Monte Carlo Integration with Quasi Random Numbers

03 June 2014

Everybody likes random numbers. They are so unpredictable! As it turns out though humans are not very good at appreciating true randomness. Even the kind that you get from a pseudo-random number generator that you can find in your favourite programming language.

This post is about how quasi random number sequences. One application for them is art, but another very useful one is solving numerical integrals (Quasi Monta Carlo integration).

Random numbers tend to "clump" together. This makes them look "non random" to use humans. If you flipped a coin several times in a row and recorded the results there would be more runs of tails (or heads) than people would expect.

In [1]:
%matplotlib inline
In [2]:
import random
random.seed(34557)

results = []
for n in xrange(30):
    results.append(random.choice(["T", "H"]))
    
print "".join(results)
HHTHTHTTHTHHTHHTTTTTTHHHTTTHTH

Would you have expected as many HH or TT pairs as there are in this sequence? Would you have expected to see a run of 6 Ts?

What about numbers distributed across a square? Well, you would find they clump together:

In [3]:
import numpy as np
import matplotlib.pyplot as plt

np.random.seed(6345345)

# make 200 random numbers and use half as X coordinate
# and the other half as Y coordinate for 100 points
X = np.random.uniform(size=(100*2))
plt.scatter(X[:100], X[100:])
Out[3]:
<matplotlib.collections.PathCollection at 0x10c967750>

When people say "random" what they usually have in mind is "scattered around without a clear pattern and not clumped together". As a result when you need something that looks random but does not have to be random, you can turn to Quasi random numbers. The basic idea behind these types of sequences is that every time you draw a new point from them it is placed as far away from all points you already have as possible. The Sobol sequence is a sequence of quasi random numbers in the range from 0 to 1. The first few draws from it are: 0, 1, 0.5 and 0.75. The first draw is palced at 0, the second one as far away as possible from 0 is at 1. The third draw, again being as far away as possible from all previous values lands at 0.5. And so on.

Monte Carlo Integration ...

Besides being visually quite pleasing, there is one application in mathematics for which these quasi random numbers are very useful: doing integrals! The most popular method for solving integrals is Monte Carlo integration. In Monte Carlo integration the value of an integral is calculated by evaluating your function at random points and averaging the result over many iterations.

The value of the integral depends on the points at which you evaluate the function. In principle you get a different result every time you perform the integral.

At first this seems like a useless method. However you get an ever better approximation of the value of the integral the more points you sample at. This means you can run the integration for as long as you need to achieve the accuracy you are looking for.

... without the randomness!

• Listed records:
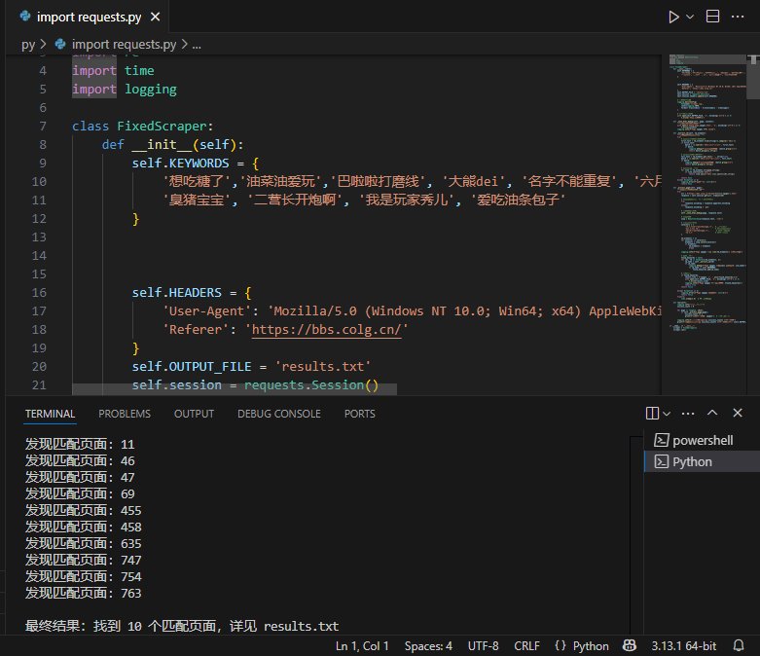Screen dimensions: 760x656
Task: Open the PORTS tab
Action: (x=359, y=414)
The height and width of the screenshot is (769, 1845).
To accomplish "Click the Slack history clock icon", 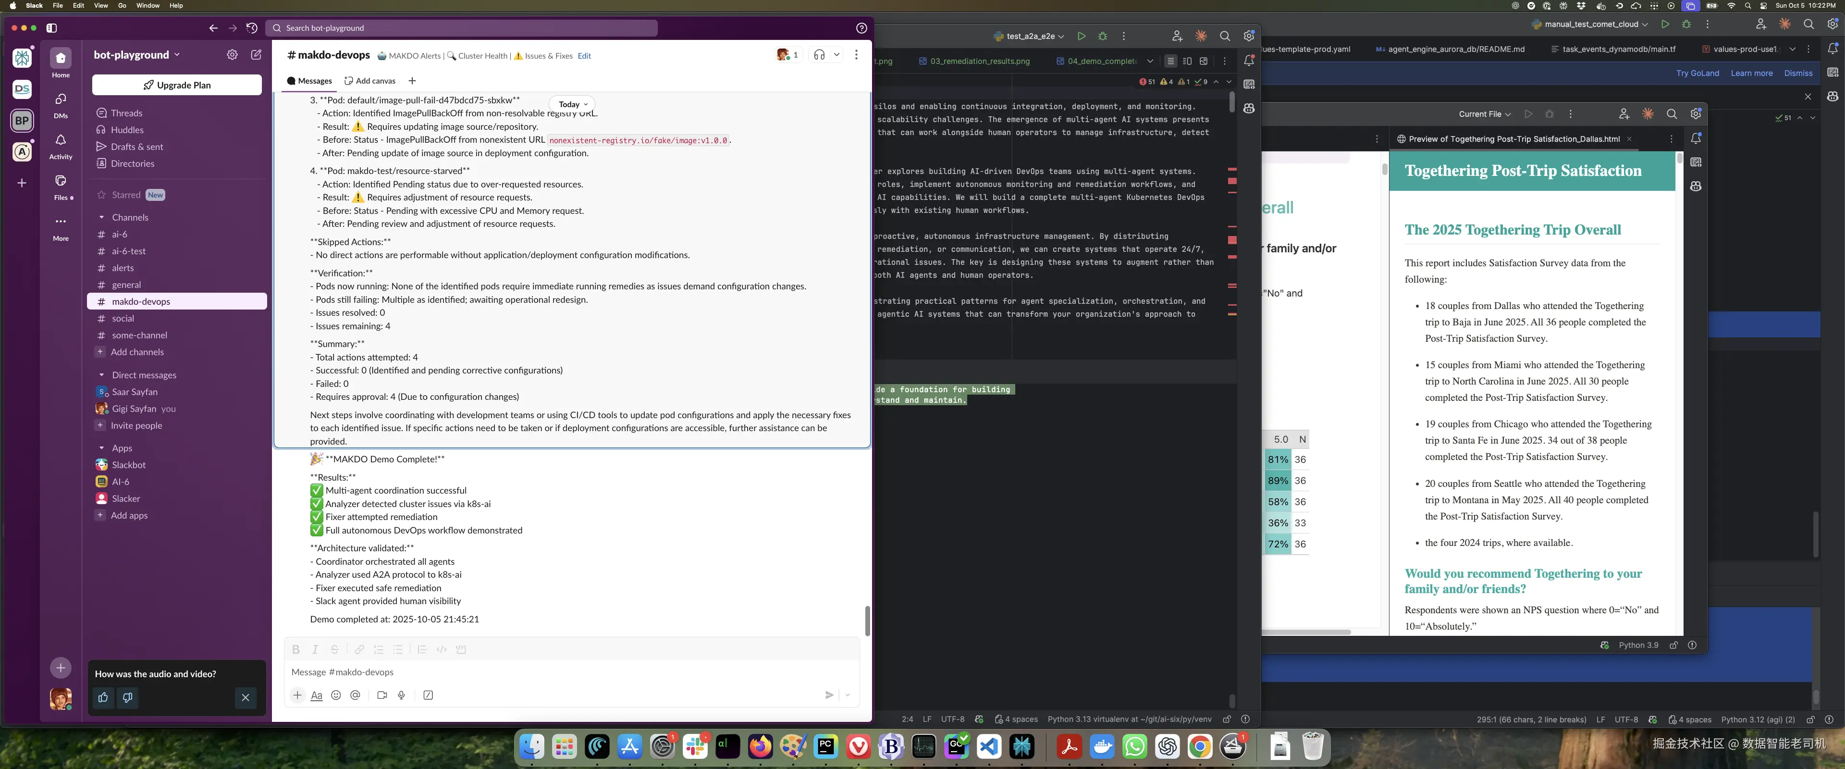I will [251, 28].
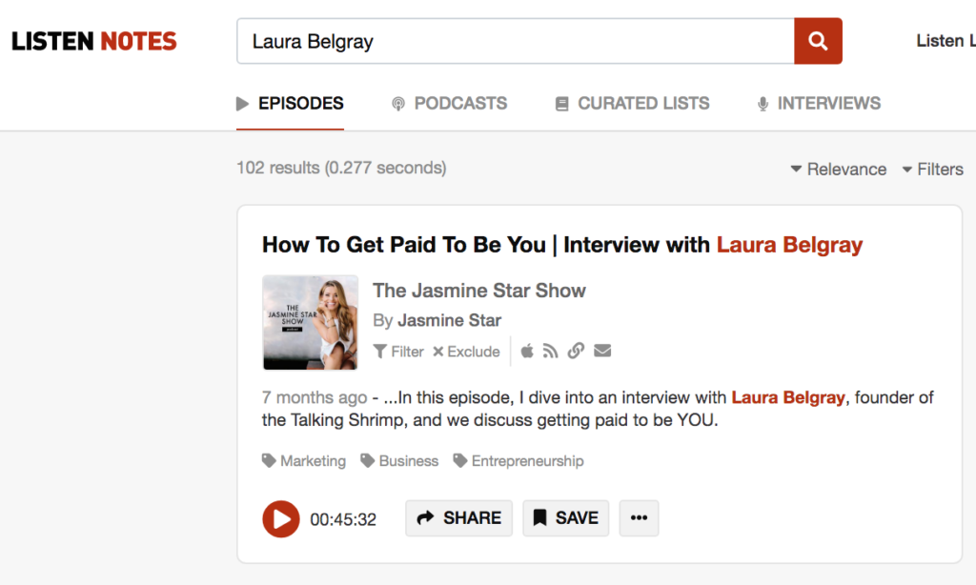Exclude The Jasmine Star Show from results

pos(466,352)
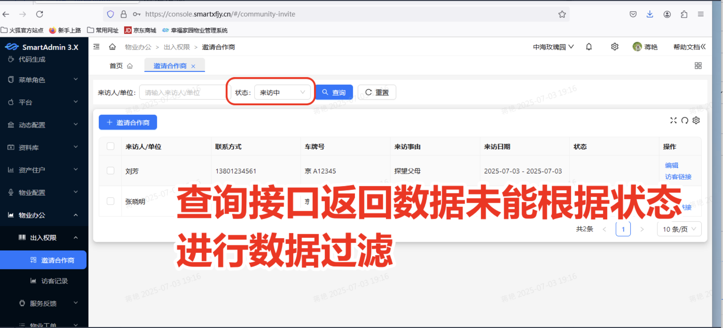This screenshot has width=723, height=328.
Task: Open the notification bell
Action: click(589, 47)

• What to work on:
[1] According to the Monte Carlo integration article, what are the first few draws from the Sobol sequence?
[2] Copy the Monte Carlo integration article starting at "Monte Carlo Integration ..." and ending at "over many iterations.", renaming "integrals" as "definite integrals" throughout.
[3] Carry the Monte Carlo integration article further, picking up after its final line.
The data is separate material and has no connection to the Monte Carlo integration article.

• Final answers:
[1] 0, 1, 0.5 and 0.75.

[2]
Monte Carlo Integration ...

Besides being visually quite pleasing, there is one application in mathematics for which these quasi random numbers are very useful: doing definite integrals! The most popular method for solving definite integrals is Monte Carlo integration. In Monte Carlo integration the value of an integral is calculated by evaluating your function at random points and averaging the result over many iterations.

[3]
One downside to using random numbers is that they are random, and that means they clump together! When doing an integral repeatedly evaluating the function at the same point does not help you at all. Even evaluating it again at a point nearby is a waste of time. What you want is to evaluate it at points you have not visited before. A point as far away from all previous points as possible. This is where the quasi random numbers come riding to the rescue!

Before we can actually prove that this works, some leg work is needed. Coding up a Sobol sequence is not that difficult but also not that much fun. Especially as someone has already done the job for us. You can find Sobol and friends in the GSL under Quasi-random sequences. Using the GSL from python is straight forward thanks to:

Cython

In [4]:
%load_ext cythonmagic

The Cython magic of the IPython notebook makes it possible to write and compile Cython inside the notebook. Thus interfacing C libraries is easy. To call a simple function for calculating Bessel functions all you have to do is:

In [5]:
%%cython -l gsl
# Include the right header file and declare the function
cdef extern from "gsl/gsl_sf_bessel.h":
    double gsl_sf_bessel_J0(double x)

# small python wrapper to give it a nicer name
def bessel_J0(double x):
    return gsl_sf_bessel_J0(x)
In [6]:
bessel_J0(2.21)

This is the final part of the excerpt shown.